* BEGIN The input *

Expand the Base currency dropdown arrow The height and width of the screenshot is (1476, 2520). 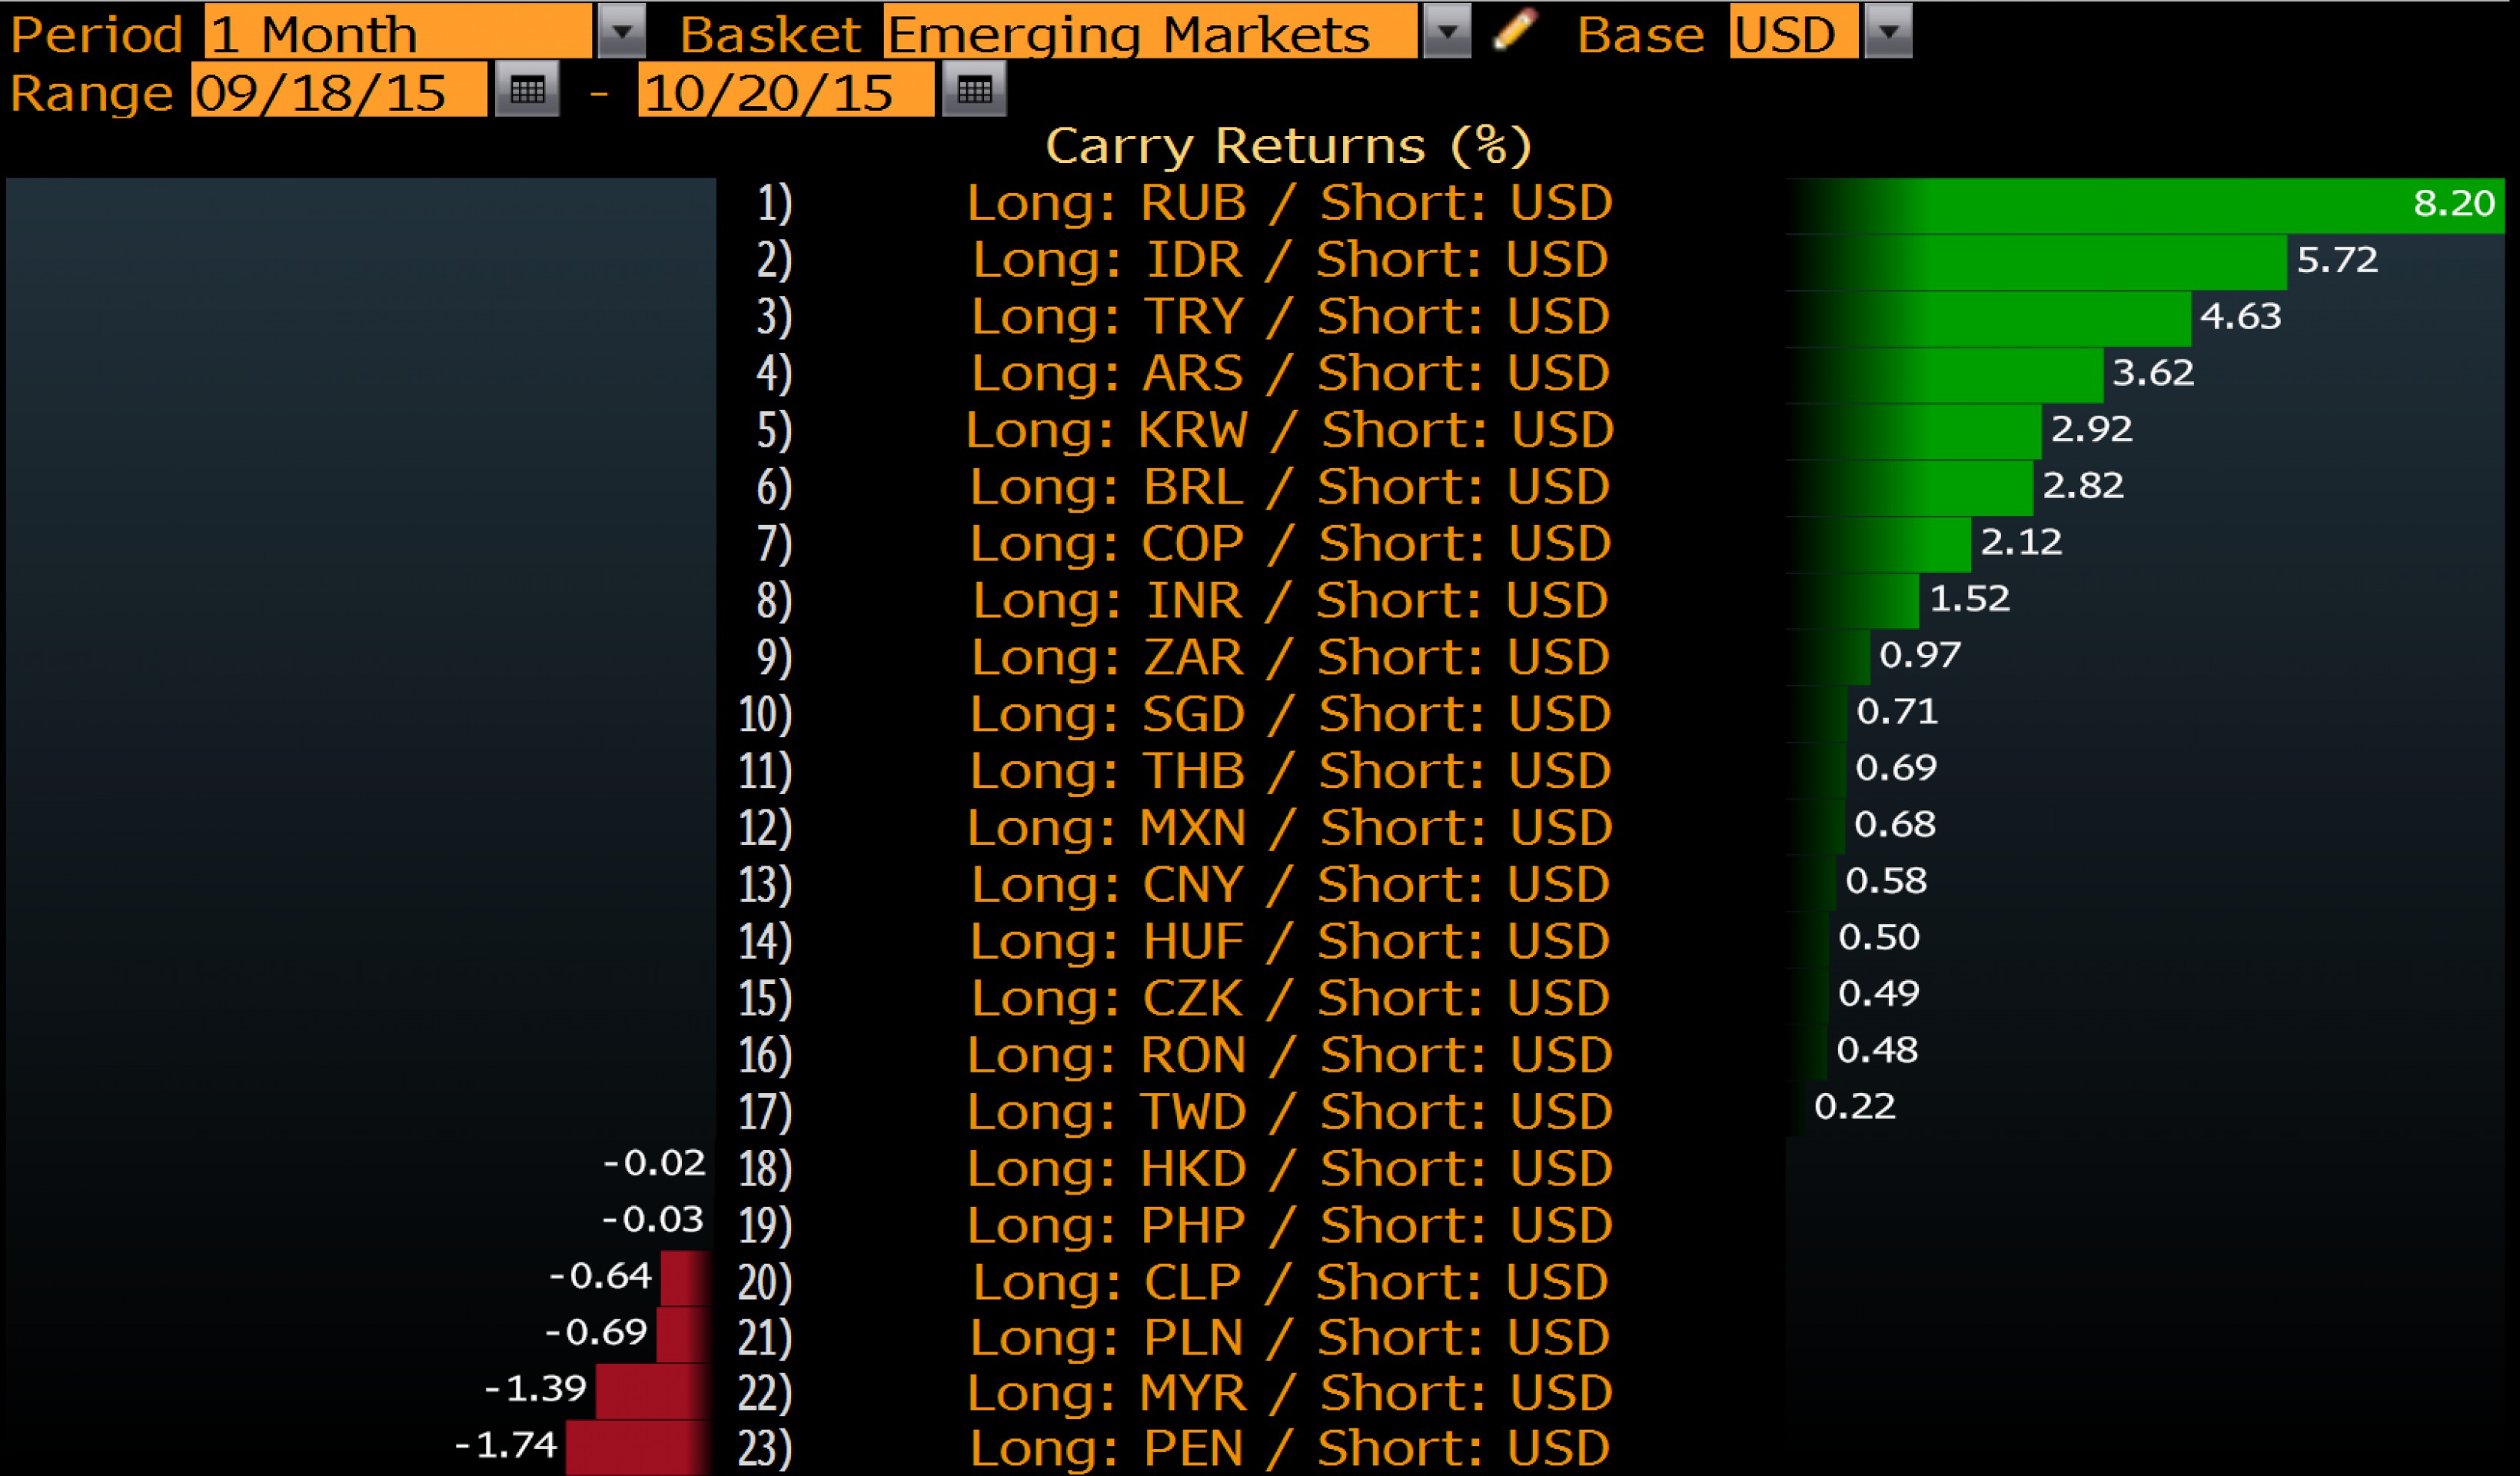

* END The input *
* BEGIN The input *

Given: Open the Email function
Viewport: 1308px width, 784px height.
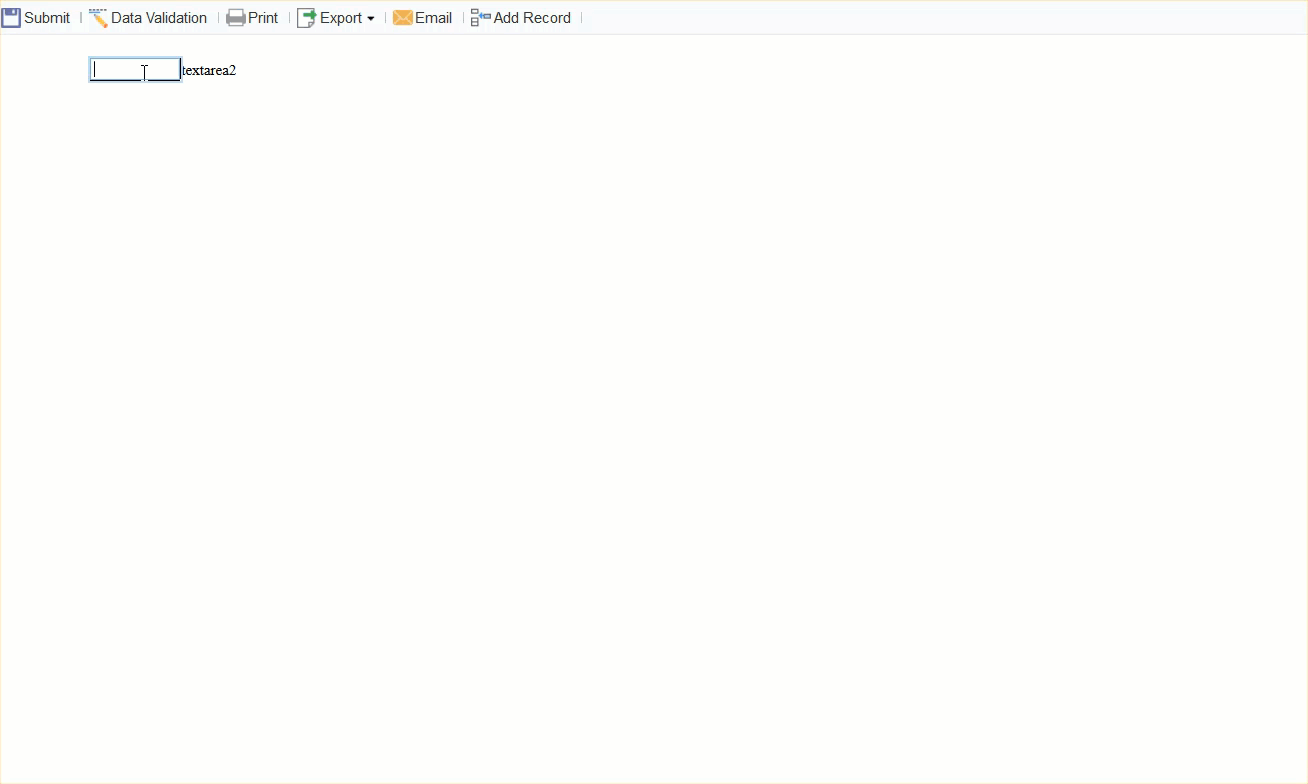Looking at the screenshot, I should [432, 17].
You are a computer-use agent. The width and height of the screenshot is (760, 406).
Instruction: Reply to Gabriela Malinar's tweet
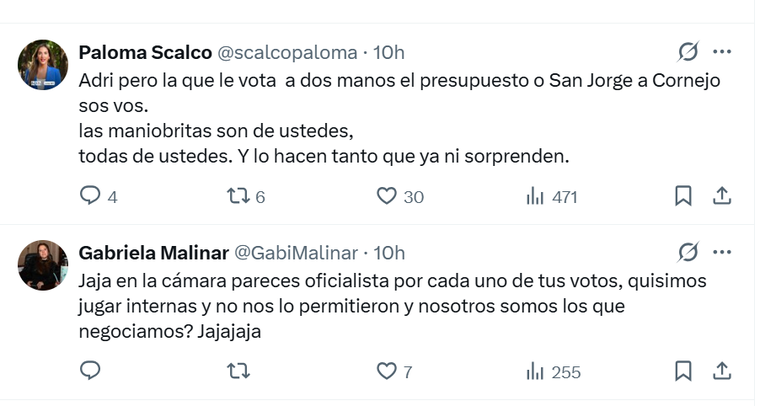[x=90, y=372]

* END The input *

Exercise:
Arrange the data as a JSON list of strings, starting with the line that contains "Given: Open the Email function" and going on through the line that contains "[x=90, y=372]", with one string for each line and blank lines left out. Leave the pictures out of your answer.

Response to the task:
[
  "Given: Open the Email function",
  "Viewport: 1308px width, 784px height.",
  "Looking at the screenshot, I should [432, 17].",
  "You are a computer-use agent. The width and height of the screenshot is (760, 406).",
  "Instruction: Reply to Gabriela Malinar's tweet",
  "[x=90, y=372]"
]